==== Data listing ====

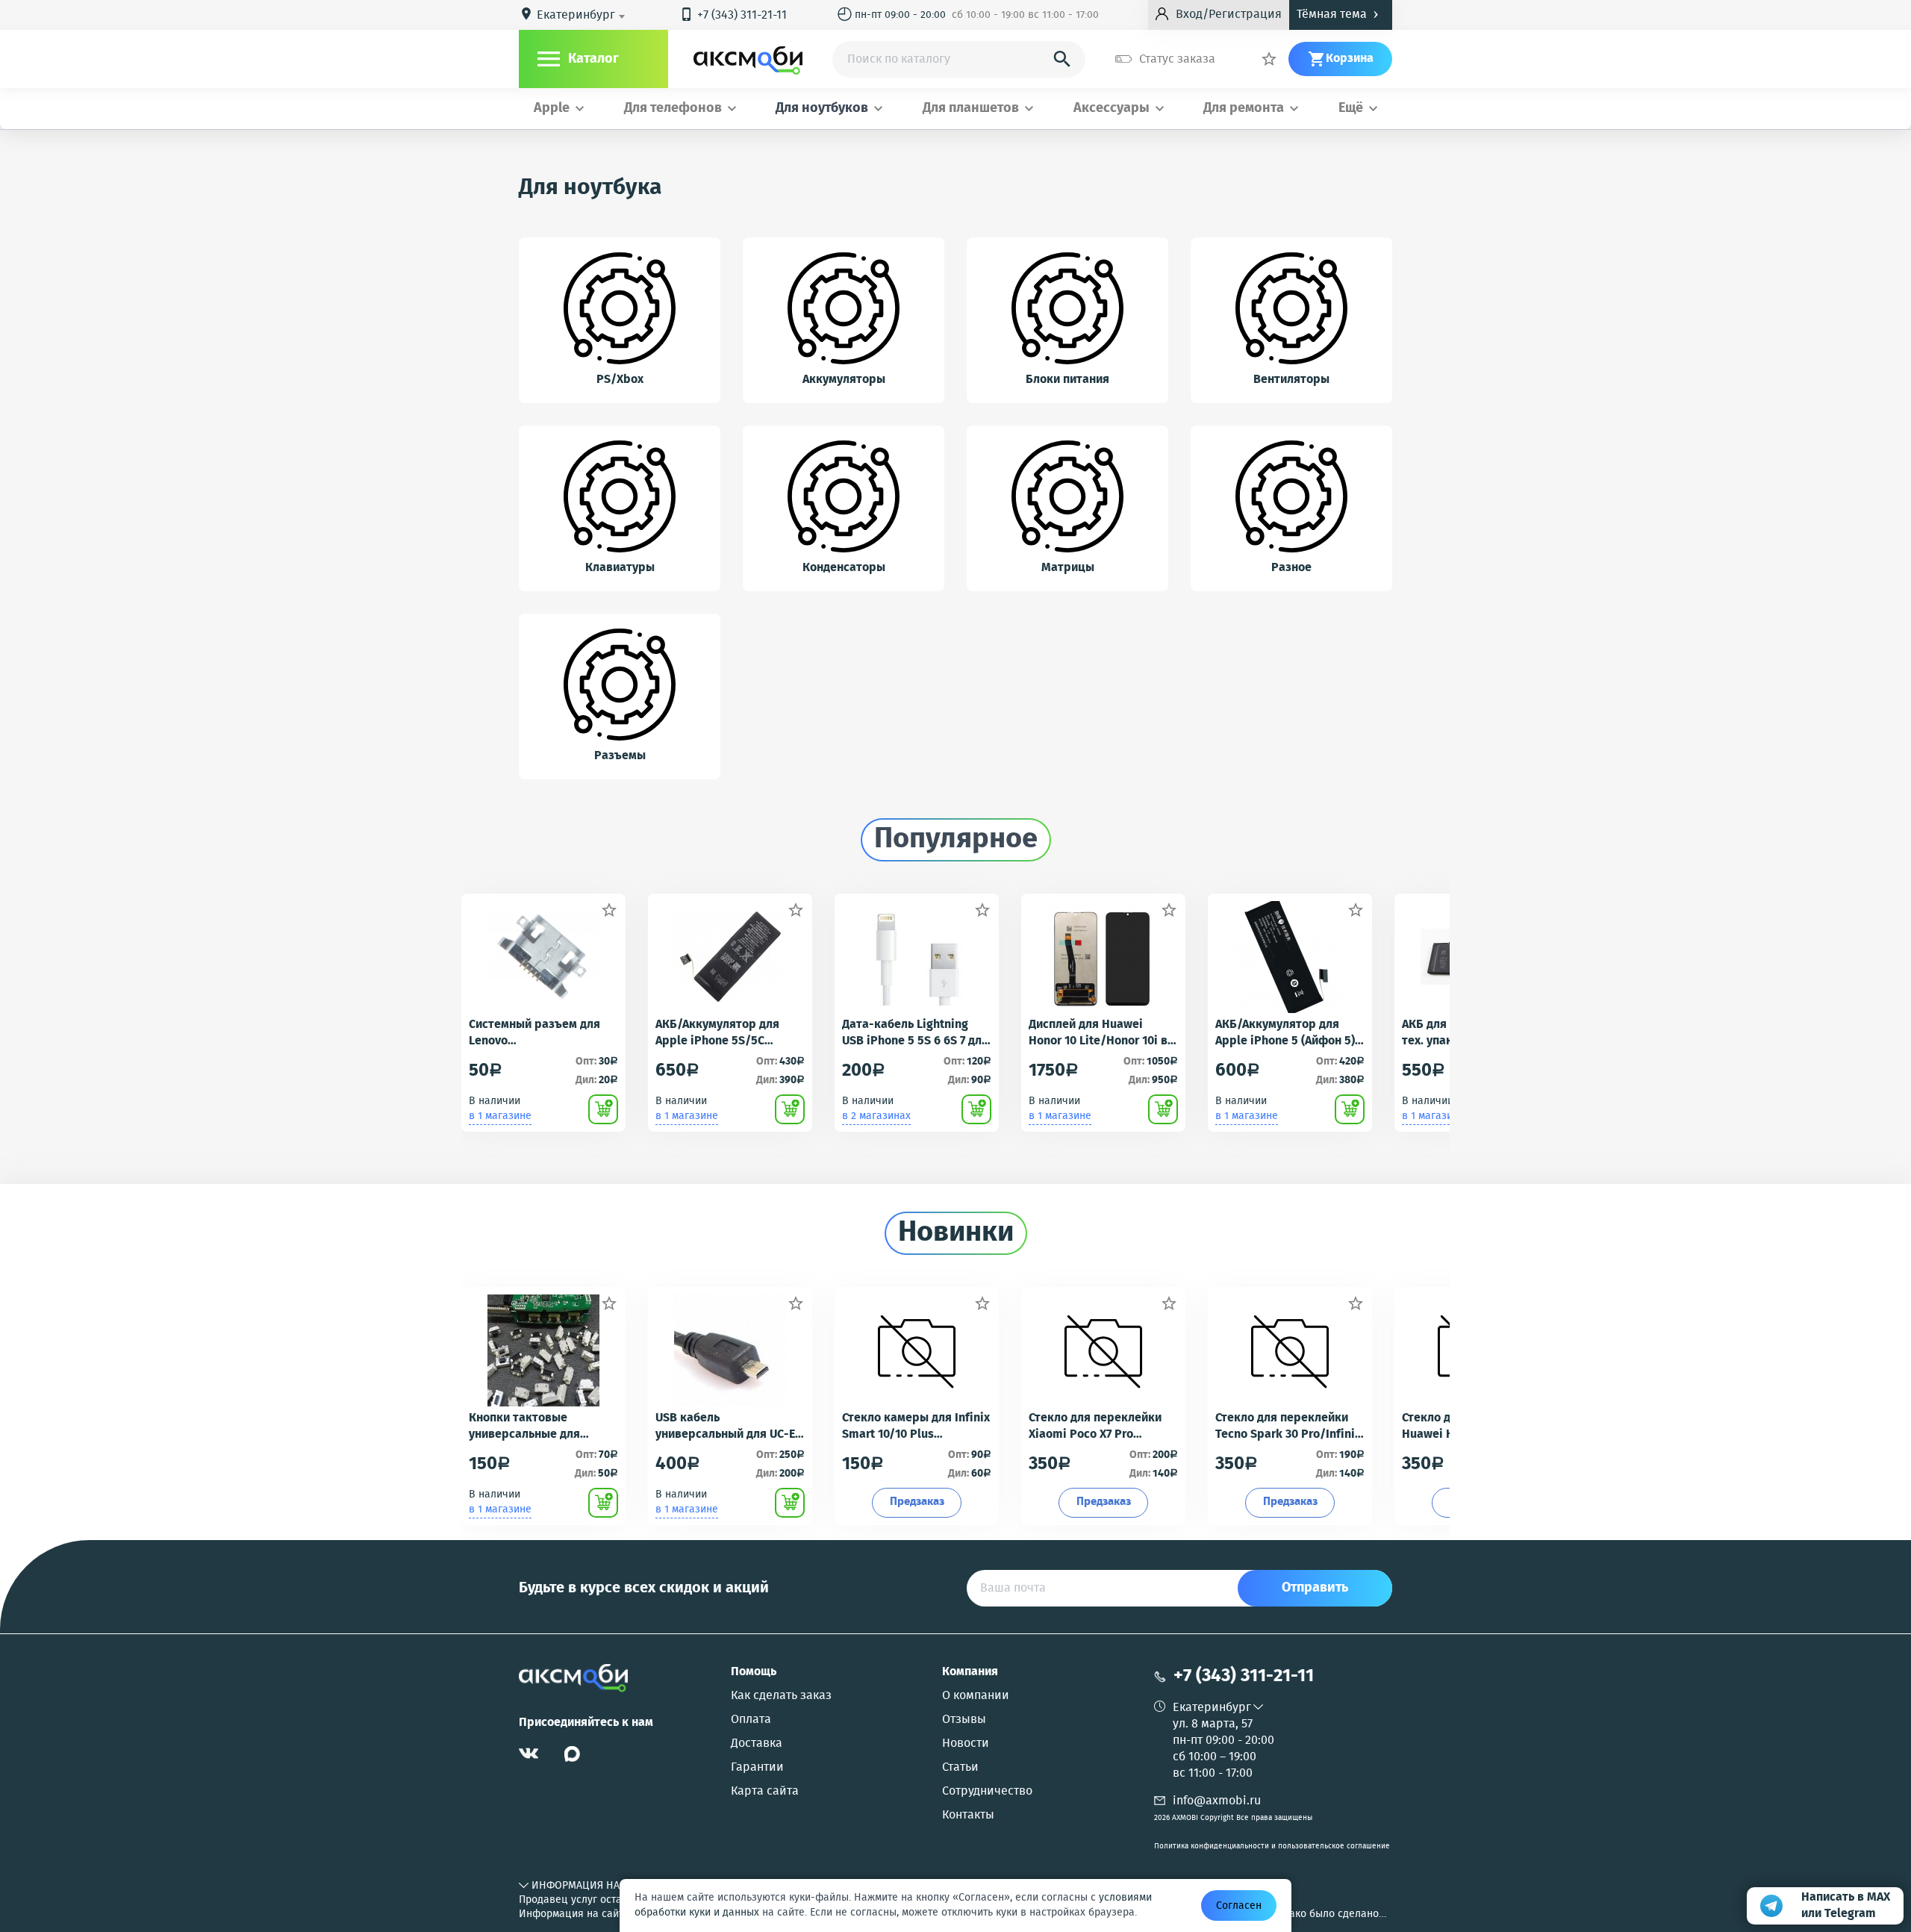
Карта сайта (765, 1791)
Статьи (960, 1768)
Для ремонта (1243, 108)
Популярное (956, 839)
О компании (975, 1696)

====

* [Task brief] Repeat each of the entries above exactly, but do not carry over the pictures.

* [Response to this task]
Карта сайта (765, 1791)
Статьи (960, 1768)
Для ремонта (1243, 108)
Популярное (956, 839)
О компании (975, 1696)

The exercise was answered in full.